I barely registered the packed audience, elite dignitaries in designer clothing milling about with their uniformed captains, female dominatrixes (present for entertainment later, I presumed), Xenogen servants with their mismatched limbs bulging under their leather clothes, dour secretaries of this and that clotting in the corners with their files and cigarettes, and scores of dreaded Hunters, who dressed in black to hide the stains and never cleaned their boots. All of them turned their heads when I walked in; but there was no way in this hell they created I cared what anyone thought of me and my mission tonight.

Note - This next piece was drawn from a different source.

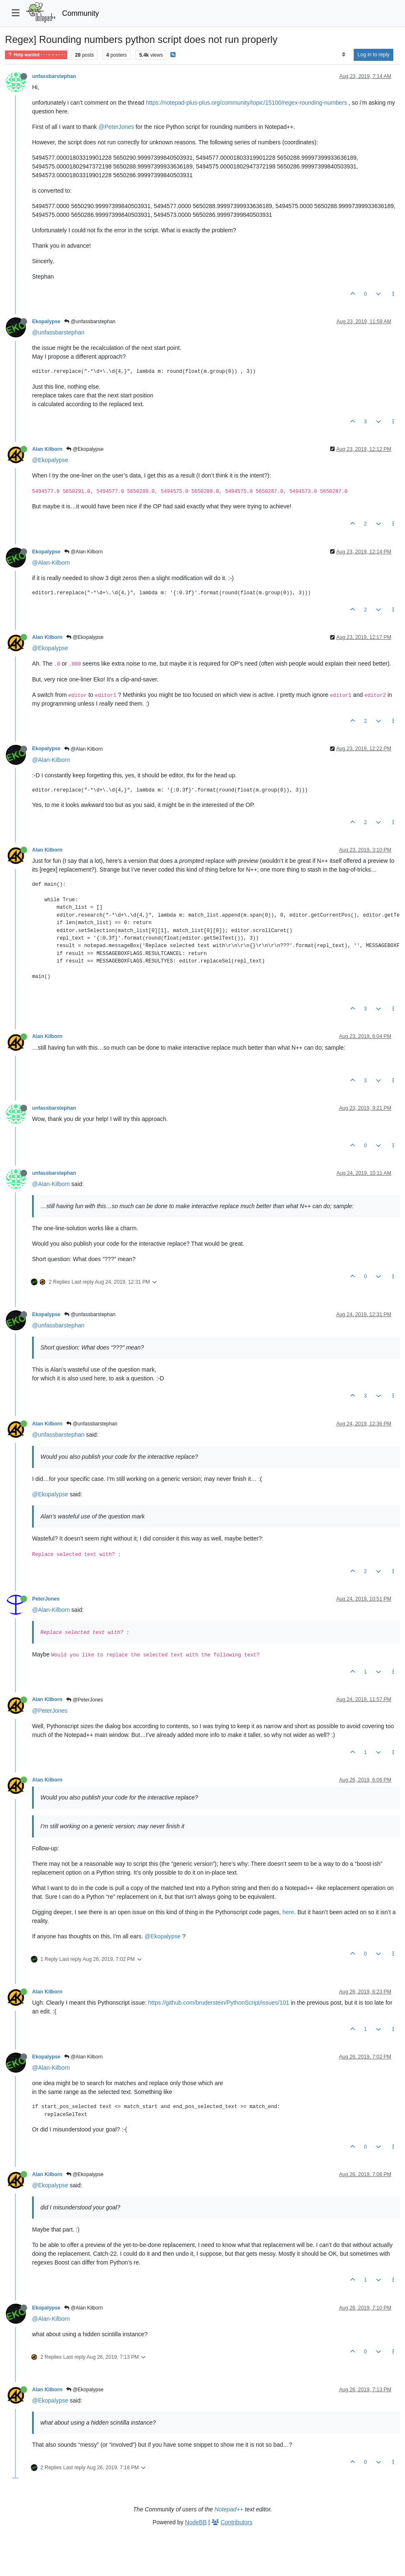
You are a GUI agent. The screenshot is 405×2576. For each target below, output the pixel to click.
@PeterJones (116, 126)
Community (80, 13)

“Hawthorne!” I shrieked, my voice echoing, one of the few parts of me I still recognized. “How DARE you!” I scanned the faces that turned toward me as I wound my way into the room. I knew he was there. He knew I had come for him. I had traces of his thick, reeking blood in my veins, keeping me alive, and it bound us together. I lurched through the crowd, shoving aside enemies who bared their fangs and gestured obscenely.I shoved the last body out of the way, smearing a bit of black blood on its pristine white shirt, and there he was. 

Hawthorne was waiting for me at the back of the room, with the rest of the Clan convened around the imposing Seat of Blood. His tall, wiry frame made him appear a hulking, angular mass, bones poking at the shoulders of his black shirt. His tight leather pants and dark, stringy hair falling over his pale face never ceased to make my upper lip curl in disgust, but it was his smile that enraged me the most. After everything he’d done to me, to my family, my friends, hell, the whole world, his smile was like a rotten moon over a pile of corpses. I was finally ready to face him; to enact the plan that had been carefully laid out over the last several months with the members of my Cluster. Every member of my sawed apart, stitched together, oozing, battered body was thrumming with the anticipation of it. 

Hawthorne was going to make it up to me, or die the Death du Mort. Both, if my plan proceeded without errors.

And then I saw who was standing next to him, and the remaining shredded pieces of my carefully coagulated plot fell away.